Today I understand the importance of this tradition. By wearing a ritually torn shirt and by not going to work during this seven-day period of mourning you are deliberately abandoning your normal daily routine. In this way you are able to concentrate your thoughts on the deceased (in my case, on Nadav) while at the same time you allow your family and friends to come and visit you and pay their respects and do their best to comfort and console you.
It is this latter part, the aspect of family and friends’ consolation visits, that is also a very basic and essential part of the whole Jewish ritual of mourning. The shiva is a two-way process. It enables you to take time off to express your grief and it also allows the members of your family and friends to both identify with you and express their own sorrow at the same time.
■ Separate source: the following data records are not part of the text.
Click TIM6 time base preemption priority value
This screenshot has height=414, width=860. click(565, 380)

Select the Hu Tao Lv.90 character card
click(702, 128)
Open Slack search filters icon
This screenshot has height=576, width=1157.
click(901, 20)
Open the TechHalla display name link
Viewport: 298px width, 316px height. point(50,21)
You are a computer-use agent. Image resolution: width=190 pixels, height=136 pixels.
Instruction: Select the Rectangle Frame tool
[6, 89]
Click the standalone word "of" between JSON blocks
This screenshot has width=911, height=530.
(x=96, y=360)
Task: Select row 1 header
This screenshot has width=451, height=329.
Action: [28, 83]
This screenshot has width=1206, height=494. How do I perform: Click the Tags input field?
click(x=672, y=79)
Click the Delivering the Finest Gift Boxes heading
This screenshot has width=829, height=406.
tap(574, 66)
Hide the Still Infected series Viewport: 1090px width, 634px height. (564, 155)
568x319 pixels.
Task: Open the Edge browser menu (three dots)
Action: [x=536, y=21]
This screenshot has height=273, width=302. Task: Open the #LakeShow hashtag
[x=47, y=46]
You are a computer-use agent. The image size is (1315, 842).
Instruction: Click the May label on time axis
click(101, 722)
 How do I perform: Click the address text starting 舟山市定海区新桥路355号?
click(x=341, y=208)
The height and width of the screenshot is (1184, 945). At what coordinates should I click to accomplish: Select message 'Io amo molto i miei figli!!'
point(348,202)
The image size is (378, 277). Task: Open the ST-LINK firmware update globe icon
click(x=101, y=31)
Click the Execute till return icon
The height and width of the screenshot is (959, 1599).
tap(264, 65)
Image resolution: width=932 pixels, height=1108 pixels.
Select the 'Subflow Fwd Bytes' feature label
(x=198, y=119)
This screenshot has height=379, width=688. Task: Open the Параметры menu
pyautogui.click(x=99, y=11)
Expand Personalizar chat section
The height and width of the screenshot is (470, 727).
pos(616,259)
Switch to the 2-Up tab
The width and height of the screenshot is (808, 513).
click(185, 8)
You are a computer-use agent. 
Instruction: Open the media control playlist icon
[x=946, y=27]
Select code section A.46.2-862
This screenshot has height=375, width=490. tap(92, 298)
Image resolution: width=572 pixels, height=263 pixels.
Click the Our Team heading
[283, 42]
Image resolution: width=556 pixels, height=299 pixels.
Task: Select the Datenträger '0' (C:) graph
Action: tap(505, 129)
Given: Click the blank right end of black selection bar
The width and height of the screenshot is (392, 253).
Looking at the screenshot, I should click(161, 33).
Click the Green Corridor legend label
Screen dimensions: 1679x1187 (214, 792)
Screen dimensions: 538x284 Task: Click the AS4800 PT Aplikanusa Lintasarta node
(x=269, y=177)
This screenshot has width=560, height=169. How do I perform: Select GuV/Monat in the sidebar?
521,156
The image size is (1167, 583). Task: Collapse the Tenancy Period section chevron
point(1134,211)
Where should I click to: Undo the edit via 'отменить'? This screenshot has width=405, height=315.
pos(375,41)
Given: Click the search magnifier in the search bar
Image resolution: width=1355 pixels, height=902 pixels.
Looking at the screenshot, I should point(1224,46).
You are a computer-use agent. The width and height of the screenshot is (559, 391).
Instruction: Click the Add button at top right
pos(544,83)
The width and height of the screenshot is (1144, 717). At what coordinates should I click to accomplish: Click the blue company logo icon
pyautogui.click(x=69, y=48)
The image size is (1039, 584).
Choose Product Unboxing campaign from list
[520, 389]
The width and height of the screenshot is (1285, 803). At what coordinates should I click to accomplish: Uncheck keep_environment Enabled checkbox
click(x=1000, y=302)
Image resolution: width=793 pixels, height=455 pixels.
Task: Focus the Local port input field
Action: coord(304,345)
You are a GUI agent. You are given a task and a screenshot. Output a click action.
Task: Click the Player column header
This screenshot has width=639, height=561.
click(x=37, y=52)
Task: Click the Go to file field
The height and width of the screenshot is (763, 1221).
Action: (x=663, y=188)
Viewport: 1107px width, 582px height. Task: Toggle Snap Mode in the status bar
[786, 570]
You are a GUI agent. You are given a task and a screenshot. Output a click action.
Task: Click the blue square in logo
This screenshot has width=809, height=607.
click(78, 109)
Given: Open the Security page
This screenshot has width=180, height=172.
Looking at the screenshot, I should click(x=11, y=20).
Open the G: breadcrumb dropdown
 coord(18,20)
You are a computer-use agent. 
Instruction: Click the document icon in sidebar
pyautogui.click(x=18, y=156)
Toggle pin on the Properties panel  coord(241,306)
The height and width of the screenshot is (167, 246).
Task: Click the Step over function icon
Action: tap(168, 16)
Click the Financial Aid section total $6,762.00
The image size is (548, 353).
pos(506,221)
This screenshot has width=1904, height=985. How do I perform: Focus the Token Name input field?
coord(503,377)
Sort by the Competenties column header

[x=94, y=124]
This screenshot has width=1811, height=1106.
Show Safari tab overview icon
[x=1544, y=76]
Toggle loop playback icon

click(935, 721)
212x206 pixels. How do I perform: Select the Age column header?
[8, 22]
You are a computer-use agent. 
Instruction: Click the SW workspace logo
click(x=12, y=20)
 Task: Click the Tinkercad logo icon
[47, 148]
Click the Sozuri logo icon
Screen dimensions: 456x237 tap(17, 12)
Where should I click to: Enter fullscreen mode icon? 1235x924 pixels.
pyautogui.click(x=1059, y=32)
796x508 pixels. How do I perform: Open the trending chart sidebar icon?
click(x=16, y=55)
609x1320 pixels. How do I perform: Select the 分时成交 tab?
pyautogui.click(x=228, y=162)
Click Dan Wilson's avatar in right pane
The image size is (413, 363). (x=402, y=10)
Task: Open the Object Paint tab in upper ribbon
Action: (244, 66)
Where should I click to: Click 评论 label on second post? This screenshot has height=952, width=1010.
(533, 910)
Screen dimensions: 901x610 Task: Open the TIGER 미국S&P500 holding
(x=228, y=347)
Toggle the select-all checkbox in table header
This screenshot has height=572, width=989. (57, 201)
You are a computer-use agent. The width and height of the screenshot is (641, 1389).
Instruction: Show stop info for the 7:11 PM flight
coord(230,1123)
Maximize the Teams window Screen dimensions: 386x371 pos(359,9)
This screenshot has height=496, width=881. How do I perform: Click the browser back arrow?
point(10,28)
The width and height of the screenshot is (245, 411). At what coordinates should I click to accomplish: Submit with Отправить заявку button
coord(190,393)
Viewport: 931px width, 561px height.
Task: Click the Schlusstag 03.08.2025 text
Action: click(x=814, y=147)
In my case I found this act of being visited during the shiva to be mutually therapeutic and supportive. It enabled those came to commiserate with me on my loss to do so in a quiet and calm atmosphere – an atmosphere that helped to give strength and support to everyone involved. To quote from Shakespeare’s Macbeth when Malcolm comes to console Macduff over the murder of his family, “Give sorrow words: the grief that does not speak whispers the o’erfraught heart.” This Shakespearean quotation reflects much of what the whole process of the shiva is all about.